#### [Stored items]

*** Begin section ***

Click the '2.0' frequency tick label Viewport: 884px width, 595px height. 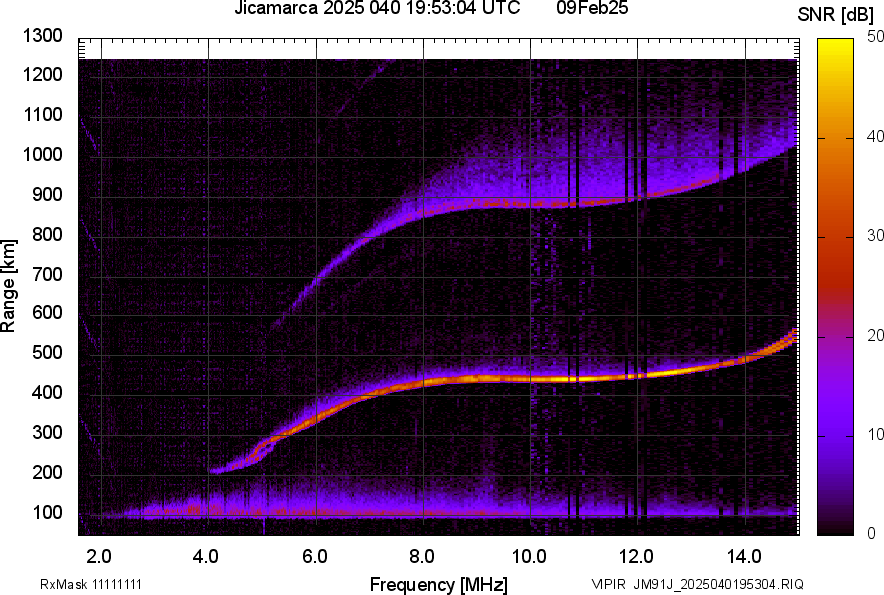[x=99, y=556]
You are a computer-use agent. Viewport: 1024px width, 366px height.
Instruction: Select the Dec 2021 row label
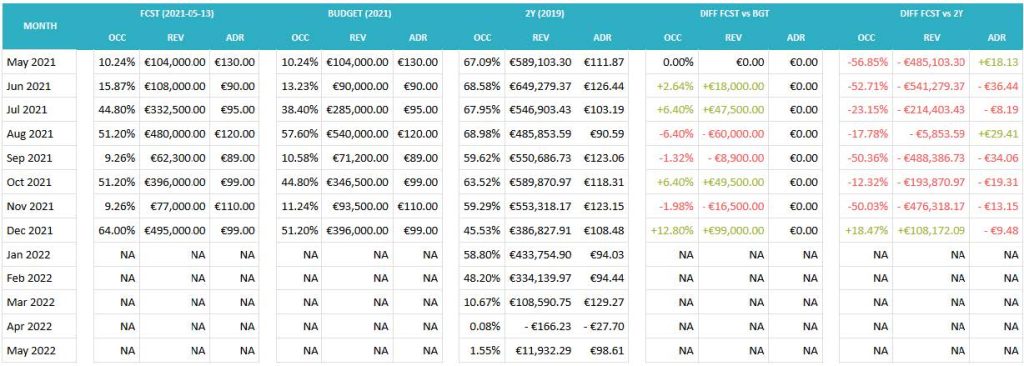(31, 230)
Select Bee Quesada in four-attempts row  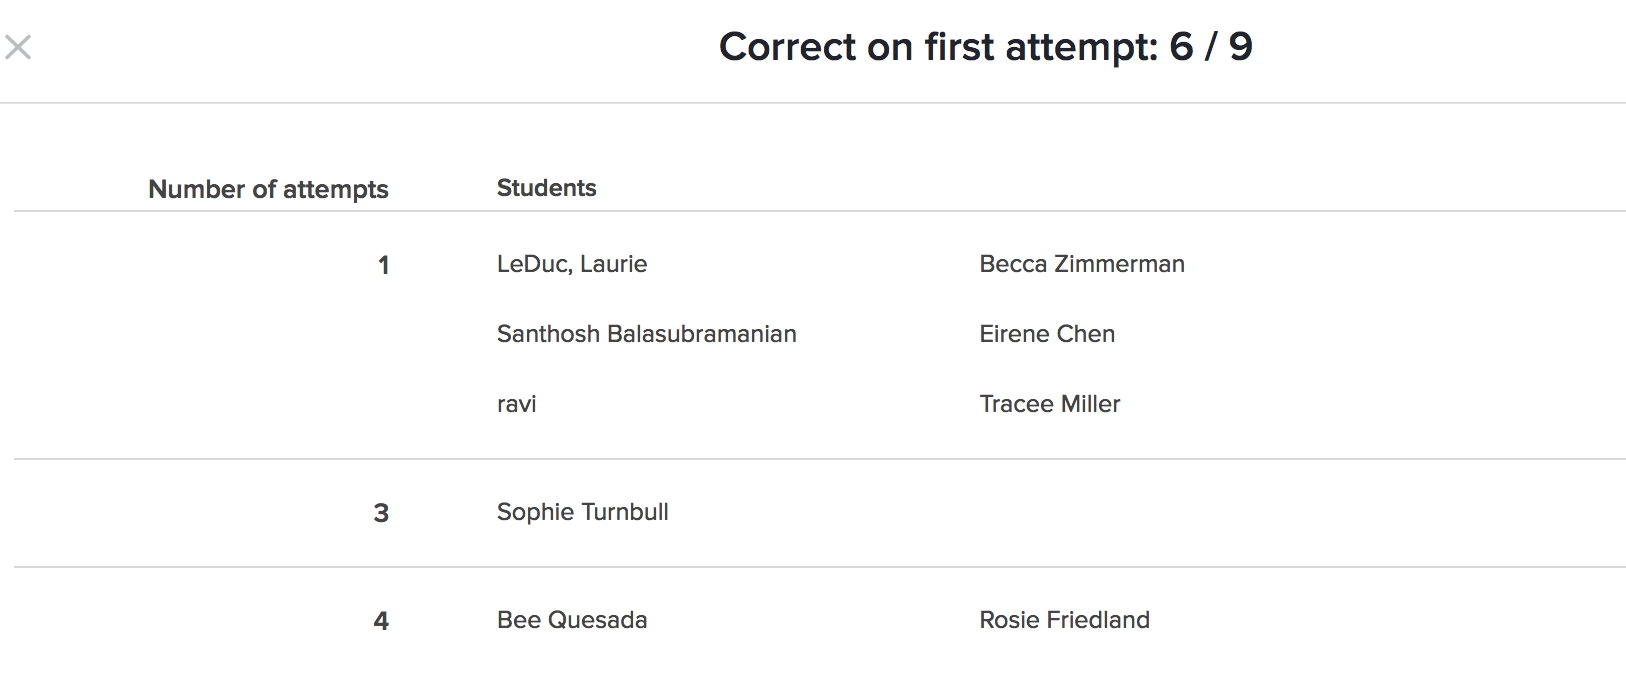[571, 620]
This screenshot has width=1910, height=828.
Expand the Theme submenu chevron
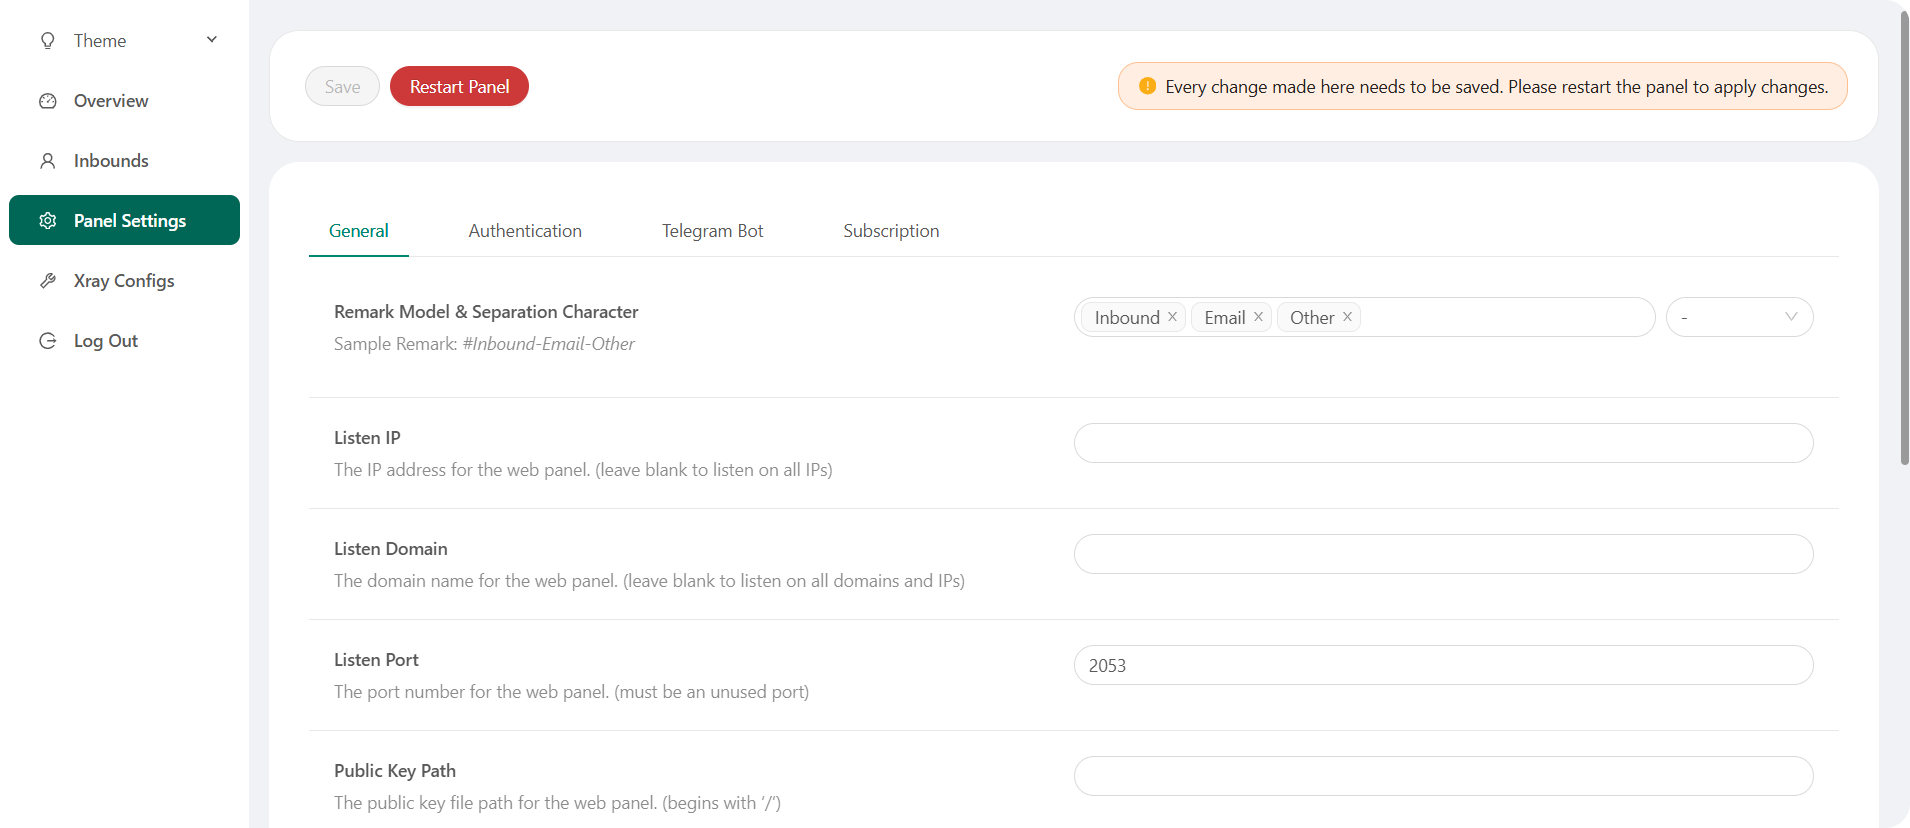tap(212, 40)

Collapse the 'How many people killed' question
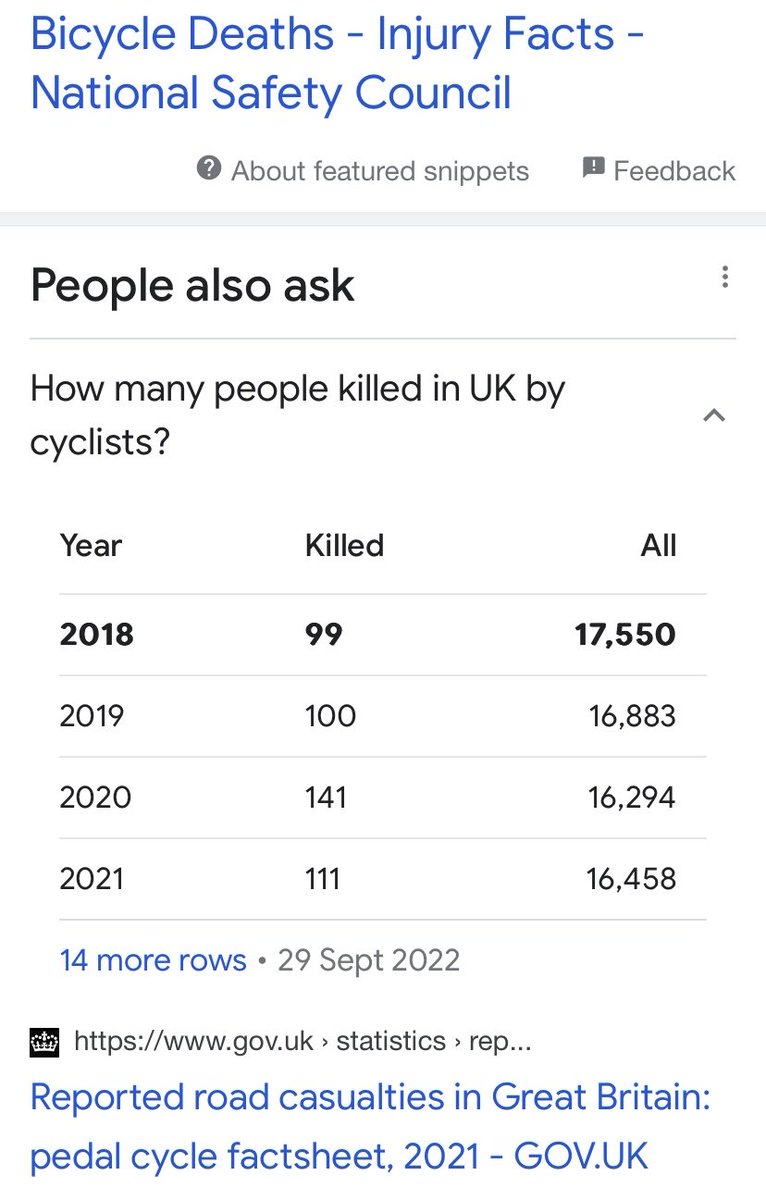383,415
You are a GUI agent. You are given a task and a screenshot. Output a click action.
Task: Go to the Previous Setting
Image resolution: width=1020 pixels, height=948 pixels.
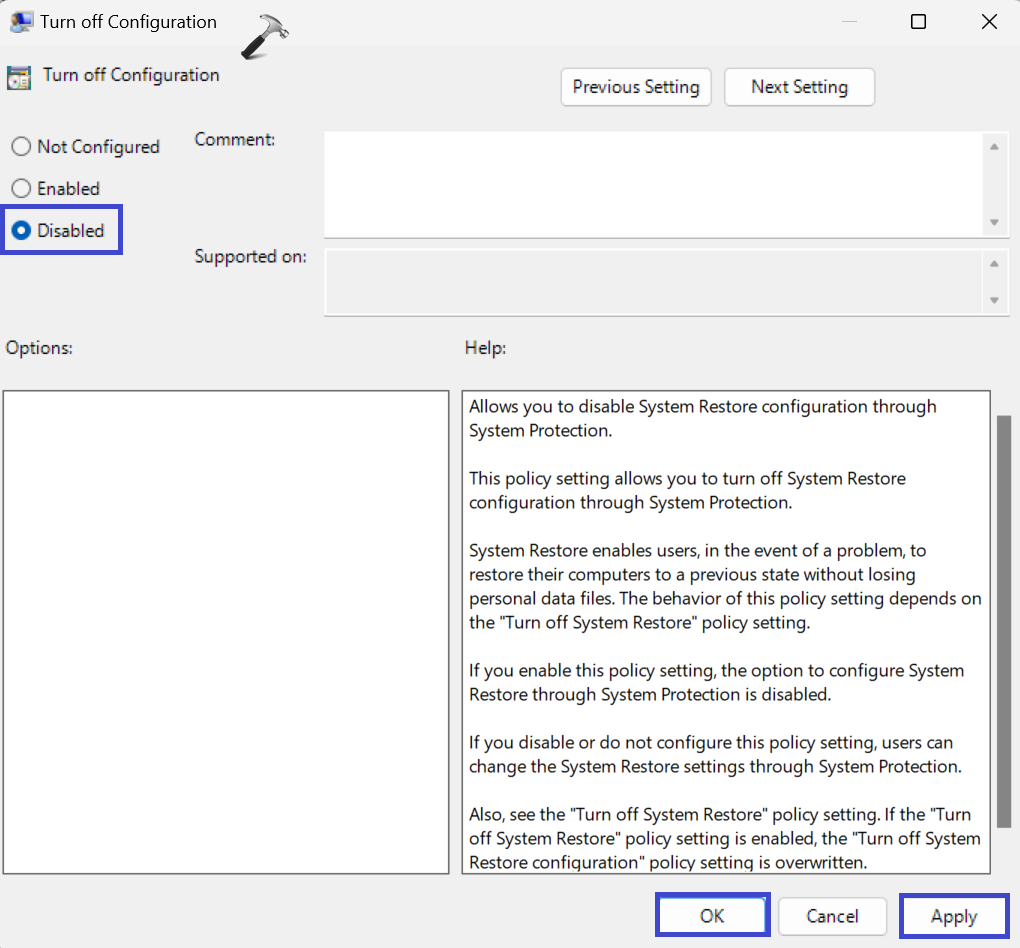(636, 87)
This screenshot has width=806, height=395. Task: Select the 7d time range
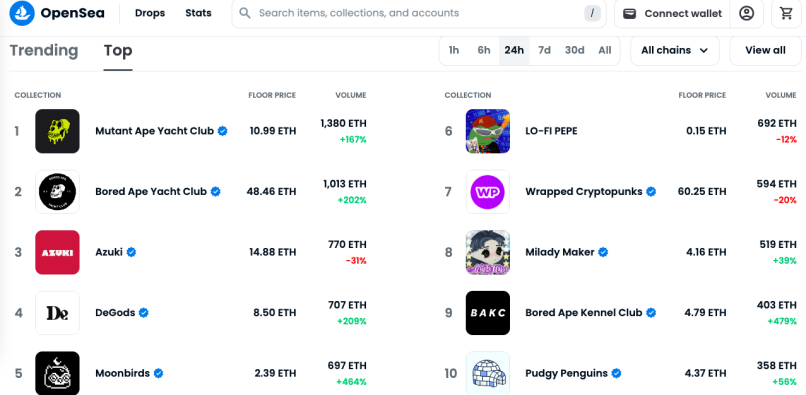[544, 50]
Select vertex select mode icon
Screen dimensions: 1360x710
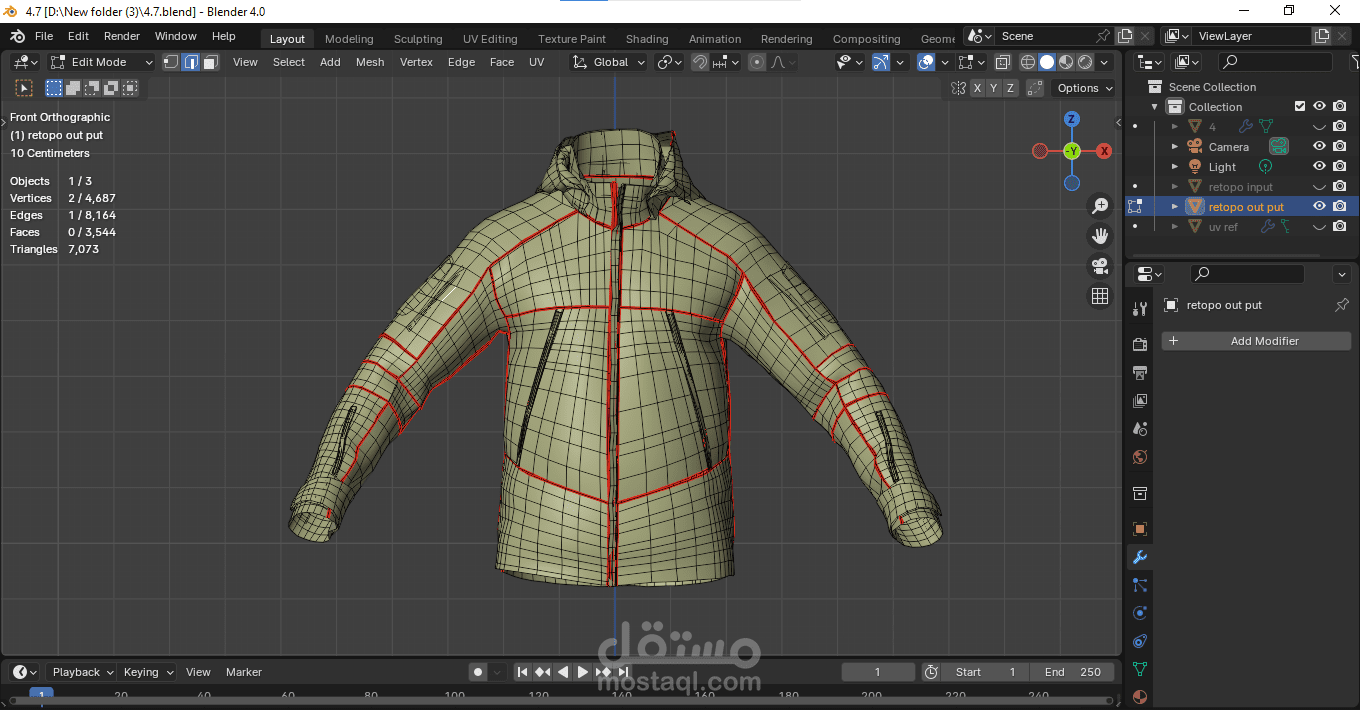(171, 62)
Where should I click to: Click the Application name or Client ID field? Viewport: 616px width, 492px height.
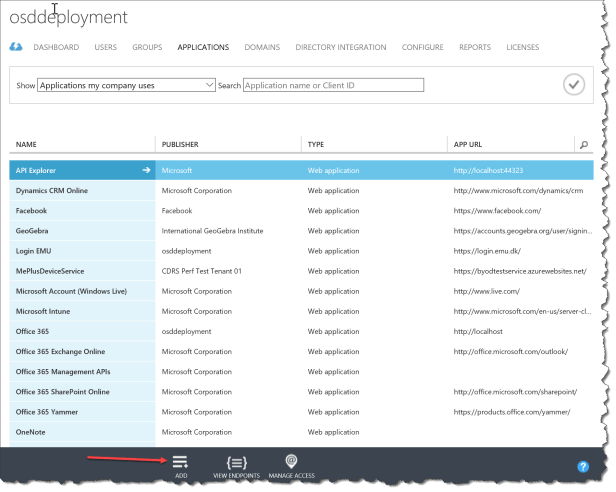point(333,86)
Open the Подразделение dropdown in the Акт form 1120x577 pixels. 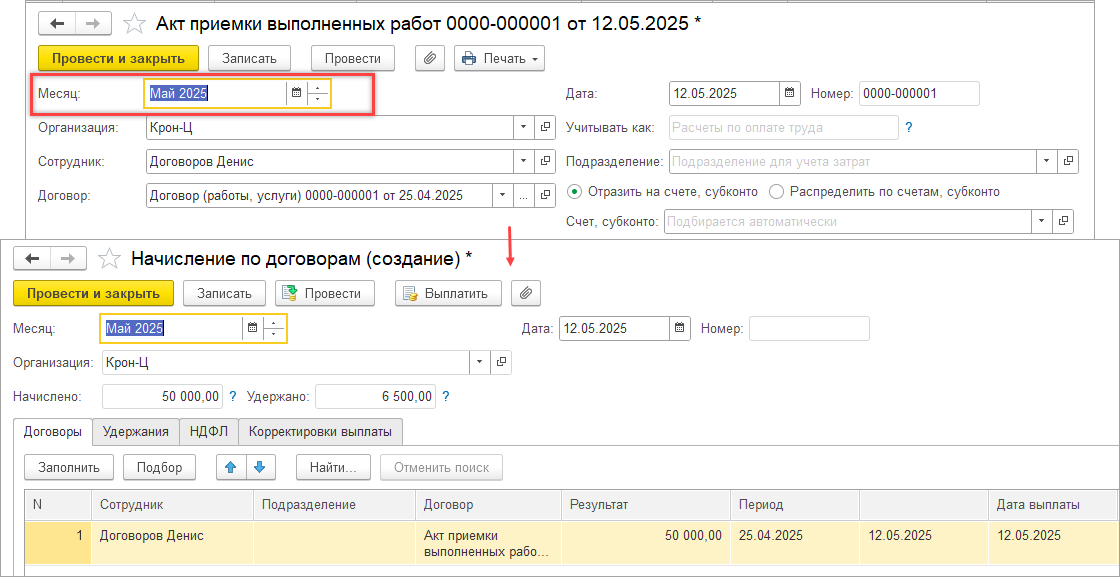coord(1047,161)
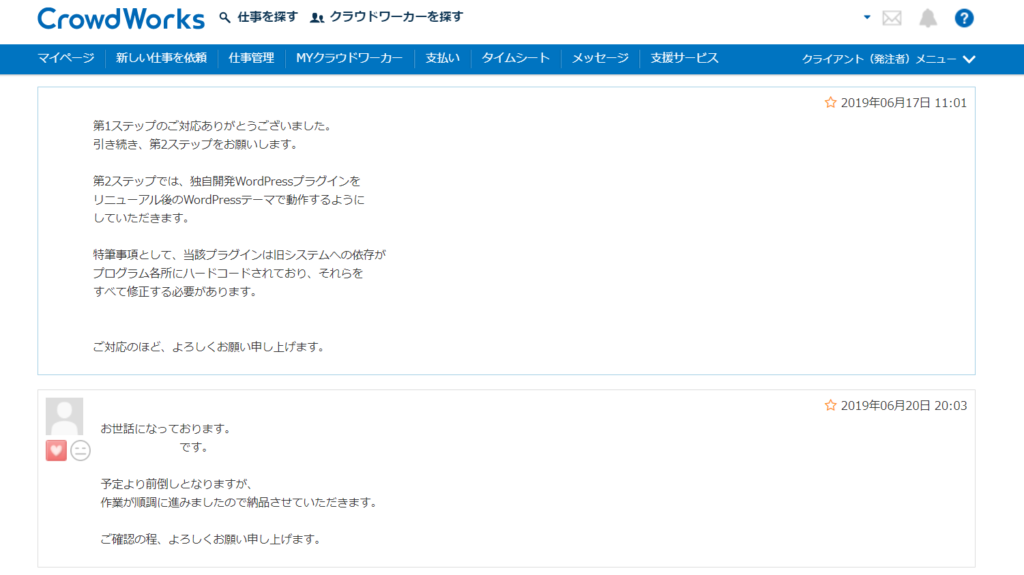Image resolution: width=1024 pixels, height=575 pixels.
Task: Star the message dated 2019年06月17日 11:01
Action: 830,102
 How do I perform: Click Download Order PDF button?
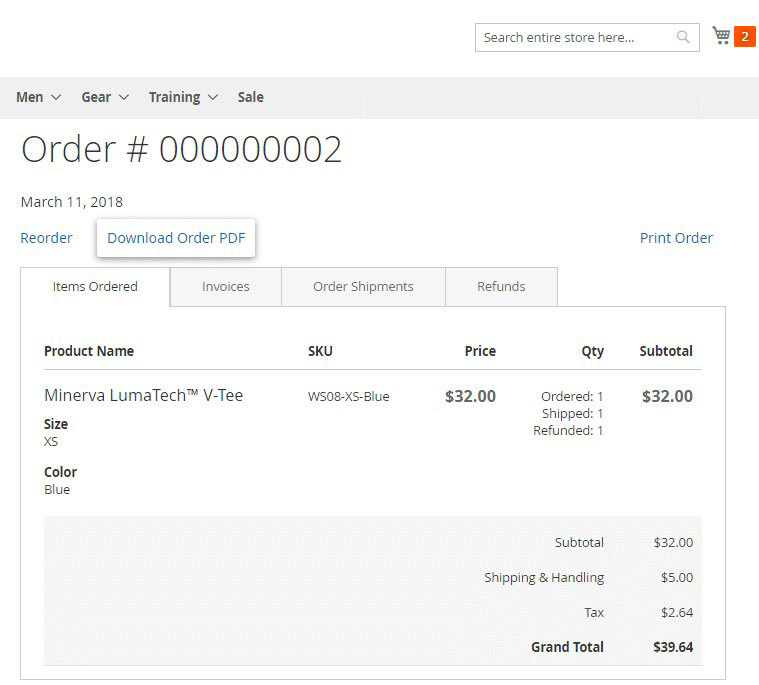176,238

*** End section ***

#### [WORK ITEM]
Where a line of the records contains the word "agent", count it; state only the final tally.

#### [YOUR RESPONSE]
2